[Assignment 1]: Please write out the stretch of the research page from "She has a forthcoming" through "in January 2008).", word for word.
[Assignment 2]: List every title of a written or presented work named on the research page.

[Document passage Boundary: Start]

Research - Dr. Catherine Tracy
Roman Political and Social Strategies
Catherine Tracy (formerly Feeley)
Department of Classics
Dr. Tracy's current research focuses on the strategies employed by political agents in the Roman Republic. This includes the political decisions of the ordinary Roman voters, whose behaviour can be accessed indirectly through the published speeches, letters, and treatises of the politician Marcus Tullius Cicero. Cicero's populism has tended to be ignored since, in his published writing, he tried to conceal the precarious hold he had on elite political support, and to conceal his efforts to appeal to the mass of urban and rural voters. Dr Tracy's work focuses on Cicero's real dependence on popular support, and thereby adds more evidence to the "democracy debate" that has interested historians of the Roman republic for the last 20 years. Dr Tracy's theoretical approach involves Rational Choice Theory and Game Theory as methods for understanding and evaluating the behaviour of the various political agents of Republic Rome.
She has a forthcoming article entitled "Constantia: Cicero's Practical Philosophy" (within a collection entitled "Cicero's Practical Philosophy", University of Notre Dame Press 2008) that discusses the ways in which Cicero responded to the popular requirements of being a successful politician, and how he then explained and justified such populist activity within the elite context of philosophical debate. She is also working on a study of the power of non-voting urban crowds in Roman politics ("Who Were the Quirites? The Composition of Contio Audiences", presented in oral form at the American Philological Association conference in January 2008).

[Document passage Boundary: End]
[Stored data Boundary: Start]

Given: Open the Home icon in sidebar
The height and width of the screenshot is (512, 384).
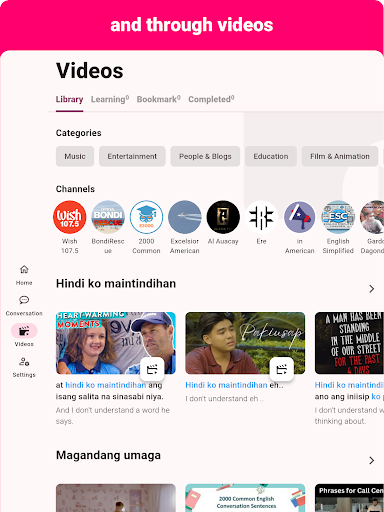Looking at the screenshot, I should click(x=24, y=269).
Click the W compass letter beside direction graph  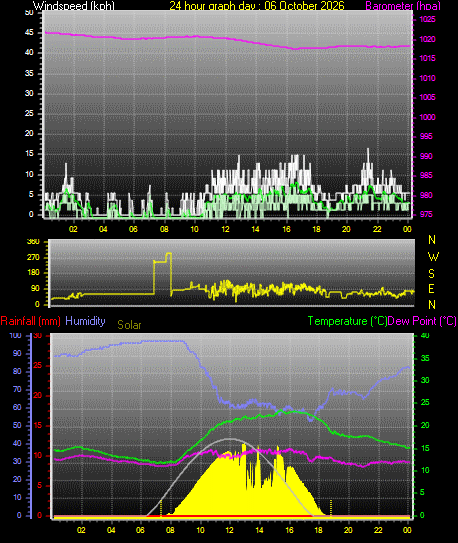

[Stored data Boundary: End]

[Response area 1]:
She has a forthcoming article entitled "Constantia: Cicero's Practical Philosophy" (within a collection entitled "Cicero's Practical Philosophy", University of Notre Dame Press 2008) that discusses the ways in which Cicero responded to the popular requirements of being a successful politician, and how he then explained and justified such populist activity within the elite context of philosophical debate. She is also working on a study of the power of non-voting urban crowds in Roman politics ("Who Were the Quirites? The Composition of Contio Audiences", presented in oral form at the American Philological Association conference in January 2008).

[Response area 2]:
- "Constantia: Cicero's Practical Philosophy"
- "Cicero's Practical Philosophy"
- "Who Were the Quirites? The Composition of Contio Audiences"